The likelihood for the Logistic Regression model is given by:

$L(\theta | x) = \prod_{i=1}^N \pi_\theta(x_i)^{y_i} (1 - \pi_\theta)^{1 - y^i} \\ \log L(\theta | x) = \sum_{i=1}^N y_i \log \pi_\theta(x_i) + (1 - y_i) \log (1 - \pi_\theta(x_i))$

The Likelihood-Ratio Test is then given by:

$G = 2 (\log L(\theta^1 | x^1) - \log L(\theta^0 | x^0))$

Finally, we compute the p-value for the null model using the $$\chi^2(df)$$ CDF:

$p = P[\chi^2(df) > G]$

## Python Implementation and Example

Using scikit-learn and scipy, implementing the Likelihood-Ratio Test is pretty straightforward (as long as you remember to use the unnormalized log losses and negate them):

The likelihood_ratio_test function takes four parameters:

1. Feature matrix for the alternative model
2. Labels for the samples
3. A LR model to use for the test
4. (Optional) Feature matrix for the null model. If this is not given, then the class probabilities are calculated from the sample labels and used.

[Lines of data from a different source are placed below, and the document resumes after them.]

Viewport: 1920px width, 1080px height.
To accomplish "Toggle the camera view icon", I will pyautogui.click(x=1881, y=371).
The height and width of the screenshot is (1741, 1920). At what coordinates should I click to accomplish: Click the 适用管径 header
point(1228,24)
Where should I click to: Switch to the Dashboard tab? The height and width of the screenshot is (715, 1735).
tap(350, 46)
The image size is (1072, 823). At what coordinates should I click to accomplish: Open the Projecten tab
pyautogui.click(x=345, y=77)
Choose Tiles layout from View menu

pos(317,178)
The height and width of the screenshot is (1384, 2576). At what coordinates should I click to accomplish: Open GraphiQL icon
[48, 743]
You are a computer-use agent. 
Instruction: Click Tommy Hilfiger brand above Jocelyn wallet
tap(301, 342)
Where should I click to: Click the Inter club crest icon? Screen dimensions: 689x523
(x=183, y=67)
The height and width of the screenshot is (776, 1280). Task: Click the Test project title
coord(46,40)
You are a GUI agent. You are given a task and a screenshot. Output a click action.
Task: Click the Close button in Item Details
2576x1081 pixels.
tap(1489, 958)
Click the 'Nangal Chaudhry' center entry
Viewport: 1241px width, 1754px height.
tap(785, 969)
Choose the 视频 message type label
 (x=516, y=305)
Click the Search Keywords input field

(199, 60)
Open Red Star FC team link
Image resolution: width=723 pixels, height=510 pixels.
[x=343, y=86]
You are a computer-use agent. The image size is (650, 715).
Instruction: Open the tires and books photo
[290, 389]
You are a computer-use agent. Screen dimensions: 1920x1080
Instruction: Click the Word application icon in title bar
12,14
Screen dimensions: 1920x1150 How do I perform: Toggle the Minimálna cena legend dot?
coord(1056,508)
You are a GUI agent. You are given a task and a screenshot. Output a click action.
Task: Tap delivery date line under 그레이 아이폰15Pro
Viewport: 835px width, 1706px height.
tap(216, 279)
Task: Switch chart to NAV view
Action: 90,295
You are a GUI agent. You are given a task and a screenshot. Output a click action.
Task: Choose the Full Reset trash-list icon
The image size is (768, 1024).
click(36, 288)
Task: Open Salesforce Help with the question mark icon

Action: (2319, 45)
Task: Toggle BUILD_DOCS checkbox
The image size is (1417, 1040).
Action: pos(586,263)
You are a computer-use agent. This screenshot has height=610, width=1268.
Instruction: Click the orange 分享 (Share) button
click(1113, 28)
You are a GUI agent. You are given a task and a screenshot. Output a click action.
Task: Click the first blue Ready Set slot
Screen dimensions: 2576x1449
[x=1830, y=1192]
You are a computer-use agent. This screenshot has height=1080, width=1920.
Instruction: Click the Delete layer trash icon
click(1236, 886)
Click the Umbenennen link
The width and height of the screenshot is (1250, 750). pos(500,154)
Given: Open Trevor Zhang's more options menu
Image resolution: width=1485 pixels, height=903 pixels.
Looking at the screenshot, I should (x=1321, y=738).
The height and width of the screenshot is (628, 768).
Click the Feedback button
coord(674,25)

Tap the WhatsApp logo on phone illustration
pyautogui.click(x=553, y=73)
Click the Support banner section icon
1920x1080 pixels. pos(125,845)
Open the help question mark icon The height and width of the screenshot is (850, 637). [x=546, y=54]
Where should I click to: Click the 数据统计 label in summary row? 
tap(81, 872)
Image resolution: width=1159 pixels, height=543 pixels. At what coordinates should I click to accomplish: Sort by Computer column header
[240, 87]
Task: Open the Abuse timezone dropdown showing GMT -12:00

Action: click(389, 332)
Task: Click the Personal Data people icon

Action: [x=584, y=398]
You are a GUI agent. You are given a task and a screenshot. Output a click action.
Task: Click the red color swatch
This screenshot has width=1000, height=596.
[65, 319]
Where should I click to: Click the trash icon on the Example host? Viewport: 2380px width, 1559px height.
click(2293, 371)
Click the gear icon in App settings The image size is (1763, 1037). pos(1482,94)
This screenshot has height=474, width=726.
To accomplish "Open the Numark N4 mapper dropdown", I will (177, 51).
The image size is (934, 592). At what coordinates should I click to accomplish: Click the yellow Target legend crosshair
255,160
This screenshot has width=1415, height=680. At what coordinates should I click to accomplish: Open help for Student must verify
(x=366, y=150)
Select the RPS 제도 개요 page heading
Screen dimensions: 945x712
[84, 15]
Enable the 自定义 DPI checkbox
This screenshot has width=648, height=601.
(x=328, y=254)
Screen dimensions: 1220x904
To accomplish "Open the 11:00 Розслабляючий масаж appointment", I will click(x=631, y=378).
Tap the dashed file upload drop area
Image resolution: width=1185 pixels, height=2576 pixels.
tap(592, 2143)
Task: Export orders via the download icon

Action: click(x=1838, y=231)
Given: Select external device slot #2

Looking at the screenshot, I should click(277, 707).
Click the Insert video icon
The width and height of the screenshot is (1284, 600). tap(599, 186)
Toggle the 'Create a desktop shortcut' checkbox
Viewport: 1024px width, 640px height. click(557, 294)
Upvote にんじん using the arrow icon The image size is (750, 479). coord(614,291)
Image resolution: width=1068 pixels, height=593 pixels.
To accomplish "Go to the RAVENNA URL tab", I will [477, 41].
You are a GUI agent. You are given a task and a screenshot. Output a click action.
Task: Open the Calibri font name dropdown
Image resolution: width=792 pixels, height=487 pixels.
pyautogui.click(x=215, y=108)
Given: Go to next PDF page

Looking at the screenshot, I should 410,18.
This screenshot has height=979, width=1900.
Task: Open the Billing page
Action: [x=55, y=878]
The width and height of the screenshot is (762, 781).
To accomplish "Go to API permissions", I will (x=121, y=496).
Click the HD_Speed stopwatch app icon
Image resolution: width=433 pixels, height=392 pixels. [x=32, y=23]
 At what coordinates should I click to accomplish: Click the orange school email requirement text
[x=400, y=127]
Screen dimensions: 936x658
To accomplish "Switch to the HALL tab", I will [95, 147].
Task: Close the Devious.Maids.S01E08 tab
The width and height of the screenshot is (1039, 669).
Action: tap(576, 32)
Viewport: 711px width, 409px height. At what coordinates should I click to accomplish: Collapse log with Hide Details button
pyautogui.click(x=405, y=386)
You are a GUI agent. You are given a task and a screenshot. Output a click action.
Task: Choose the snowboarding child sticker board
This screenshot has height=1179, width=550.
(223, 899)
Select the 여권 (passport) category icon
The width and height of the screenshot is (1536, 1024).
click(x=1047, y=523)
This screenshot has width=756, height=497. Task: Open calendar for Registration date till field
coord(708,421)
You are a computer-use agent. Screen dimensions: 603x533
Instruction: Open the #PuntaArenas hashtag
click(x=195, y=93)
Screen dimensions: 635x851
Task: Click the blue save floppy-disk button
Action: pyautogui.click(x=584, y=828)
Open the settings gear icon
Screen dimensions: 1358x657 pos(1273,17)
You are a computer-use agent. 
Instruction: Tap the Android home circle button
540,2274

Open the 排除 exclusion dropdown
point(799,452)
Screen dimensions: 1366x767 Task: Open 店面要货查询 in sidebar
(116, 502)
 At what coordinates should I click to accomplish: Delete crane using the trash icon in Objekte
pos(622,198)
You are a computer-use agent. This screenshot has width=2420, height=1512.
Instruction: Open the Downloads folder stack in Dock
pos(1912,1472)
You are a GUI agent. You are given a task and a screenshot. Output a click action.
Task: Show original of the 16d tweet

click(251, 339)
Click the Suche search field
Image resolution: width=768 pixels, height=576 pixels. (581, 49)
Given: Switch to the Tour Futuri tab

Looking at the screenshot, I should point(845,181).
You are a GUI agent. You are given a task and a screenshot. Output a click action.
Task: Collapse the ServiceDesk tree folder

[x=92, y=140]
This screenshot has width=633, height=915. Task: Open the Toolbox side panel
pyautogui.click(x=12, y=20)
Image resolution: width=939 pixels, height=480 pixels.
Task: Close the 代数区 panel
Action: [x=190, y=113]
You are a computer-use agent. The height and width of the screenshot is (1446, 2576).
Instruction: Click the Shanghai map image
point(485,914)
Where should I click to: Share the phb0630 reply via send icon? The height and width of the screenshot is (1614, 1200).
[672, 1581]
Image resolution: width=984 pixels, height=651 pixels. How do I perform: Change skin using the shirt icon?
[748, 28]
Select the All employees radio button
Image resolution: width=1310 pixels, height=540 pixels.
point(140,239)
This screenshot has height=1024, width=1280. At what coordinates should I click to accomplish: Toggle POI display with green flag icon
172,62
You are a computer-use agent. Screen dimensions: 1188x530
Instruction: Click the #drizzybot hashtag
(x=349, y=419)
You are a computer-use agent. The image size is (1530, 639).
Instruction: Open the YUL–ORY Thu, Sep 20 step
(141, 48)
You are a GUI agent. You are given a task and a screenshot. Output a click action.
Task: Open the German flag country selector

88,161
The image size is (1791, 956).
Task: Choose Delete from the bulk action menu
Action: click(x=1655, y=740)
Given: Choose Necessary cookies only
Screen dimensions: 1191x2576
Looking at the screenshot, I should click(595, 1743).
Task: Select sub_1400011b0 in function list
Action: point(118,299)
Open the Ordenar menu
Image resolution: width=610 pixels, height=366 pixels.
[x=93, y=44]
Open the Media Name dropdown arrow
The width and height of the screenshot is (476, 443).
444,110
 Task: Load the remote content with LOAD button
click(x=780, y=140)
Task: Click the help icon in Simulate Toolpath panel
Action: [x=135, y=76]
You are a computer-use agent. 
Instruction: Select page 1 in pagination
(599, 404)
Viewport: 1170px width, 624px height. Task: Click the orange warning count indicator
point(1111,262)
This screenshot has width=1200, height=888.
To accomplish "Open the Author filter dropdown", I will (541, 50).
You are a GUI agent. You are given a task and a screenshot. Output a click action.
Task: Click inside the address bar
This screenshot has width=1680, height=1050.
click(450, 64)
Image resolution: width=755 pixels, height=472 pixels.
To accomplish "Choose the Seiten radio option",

and returns a p-value indicating the statistical significance of the new features.

To illustrate its use, I generated some fake data with 20 binary features. The binary features range in their probability of matching the class labels from 0.5 (uncorrelated) to 1.0 (completely correlated). Half of the features have inverted values (1 - label). I generated 100 fake data sets with 100 samples each. I then ran the Likelihood-Ratio Test for each feature individually and created a box plot of the p-values:

As expected, the statistical significance varies according to the probability that the feature matches the label. And we so no difference in whether the features matches the label or is inverted, also as expected.

(I posted my code under the Apache License v2 so you can re-create my results and use the test in your own work.)

Note: the derivation given here comes from Applied Logistic Regression (3rd Ed.) by Hosmer, Lemeshow, and Sturdivant.